● DATA TO USE
......

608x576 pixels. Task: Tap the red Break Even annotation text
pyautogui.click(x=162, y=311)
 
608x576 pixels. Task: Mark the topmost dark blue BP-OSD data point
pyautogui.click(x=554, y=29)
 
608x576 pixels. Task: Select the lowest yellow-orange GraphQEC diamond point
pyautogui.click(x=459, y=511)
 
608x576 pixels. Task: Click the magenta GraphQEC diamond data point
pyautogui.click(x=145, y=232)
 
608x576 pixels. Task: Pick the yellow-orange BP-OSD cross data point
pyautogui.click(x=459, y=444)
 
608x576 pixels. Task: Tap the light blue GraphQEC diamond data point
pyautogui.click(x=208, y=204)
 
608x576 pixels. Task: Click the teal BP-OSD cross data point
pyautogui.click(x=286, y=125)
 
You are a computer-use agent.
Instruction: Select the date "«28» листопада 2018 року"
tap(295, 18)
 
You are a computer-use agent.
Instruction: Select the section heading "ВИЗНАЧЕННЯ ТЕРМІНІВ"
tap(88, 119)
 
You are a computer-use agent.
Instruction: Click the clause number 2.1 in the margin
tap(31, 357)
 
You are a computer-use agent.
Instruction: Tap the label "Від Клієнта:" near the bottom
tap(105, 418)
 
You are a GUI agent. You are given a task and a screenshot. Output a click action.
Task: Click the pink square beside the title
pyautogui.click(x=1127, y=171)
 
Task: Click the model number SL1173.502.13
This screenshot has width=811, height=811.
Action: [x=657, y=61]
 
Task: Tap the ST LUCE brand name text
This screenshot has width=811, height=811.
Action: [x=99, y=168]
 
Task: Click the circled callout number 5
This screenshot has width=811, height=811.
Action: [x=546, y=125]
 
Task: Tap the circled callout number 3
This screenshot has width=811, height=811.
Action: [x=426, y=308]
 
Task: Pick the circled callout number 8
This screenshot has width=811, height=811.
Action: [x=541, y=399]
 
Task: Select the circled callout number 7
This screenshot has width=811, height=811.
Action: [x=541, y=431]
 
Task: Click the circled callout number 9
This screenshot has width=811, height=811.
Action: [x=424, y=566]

......

Rewrite the listing above, putting "numbered callout" wherever "circled callout number" appears and leaving everything else unchanged.

608x576 pixels. Task: Tap the red Break Even annotation text
pyautogui.click(x=162, y=311)
 
608x576 pixels. Task: Mark the topmost dark blue BP-OSD data point
pyautogui.click(x=554, y=29)
 
608x576 pixels. Task: Select the lowest yellow-orange GraphQEC diamond point
pyautogui.click(x=459, y=511)
 
608x576 pixels. Task: Click the magenta GraphQEC diamond data point
pyautogui.click(x=145, y=232)
 
608x576 pixels. Task: Pick the yellow-orange BP-OSD cross data point
pyautogui.click(x=459, y=444)
 
608x576 pixels. Task: Tap the light blue GraphQEC diamond data point
pyautogui.click(x=208, y=204)
 
608x576 pixels. Task: Click the teal BP-OSD cross data point
pyautogui.click(x=286, y=125)
 
You are a computer-use agent.
Instruction: Select the date "«28» листопада 2018 року"
tap(295, 18)
 
You are a computer-use agent.
Instruction: Select the section heading "ВИЗНАЧЕННЯ ТЕРМІНІВ"
tap(88, 119)
 
You are a computer-use agent.
Instruction: Click the clause number 2.1 in the margin
tap(31, 357)
 
You are a computer-use agent.
Instruction: Tap the label "Від Клієнта:" near the bottom
tap(105, 418)
 
You are a GUI agent. You are given a task and a screenshot. Output a click action.
Task: Click the pink square beside the title
pyautogui.click(x=1127, y=171)
 
Task: Click the model number SL1173.502.13
This screenshot has width=811, height=811.
Action: [x=657, y=61]
 
Task: Tap the ST LUCE brand name text
This screenshot has width=811, height=811.
Action: [x=99, y=168]
 
Task: Click the numbered callout 5
This screenshot has width=811, height=811.
Action: [x=546, y=125]
 
Task: Tap the numbered callout 3
This screenshot has width=811, height=811.
Action: [x=426, y=308]
 
Task: Pick the numbered callout 8
This screenshot has width=811, height=811.
Action: [x=541, y=399]
 
Task: Select the numbered callout 7
This screenshot has width=811, height=811.
Action: [x=541, y=431]
 
Task: Click the numbered callout 9
This screenshot has width=811, height=811.
Action: [x=424, y=566]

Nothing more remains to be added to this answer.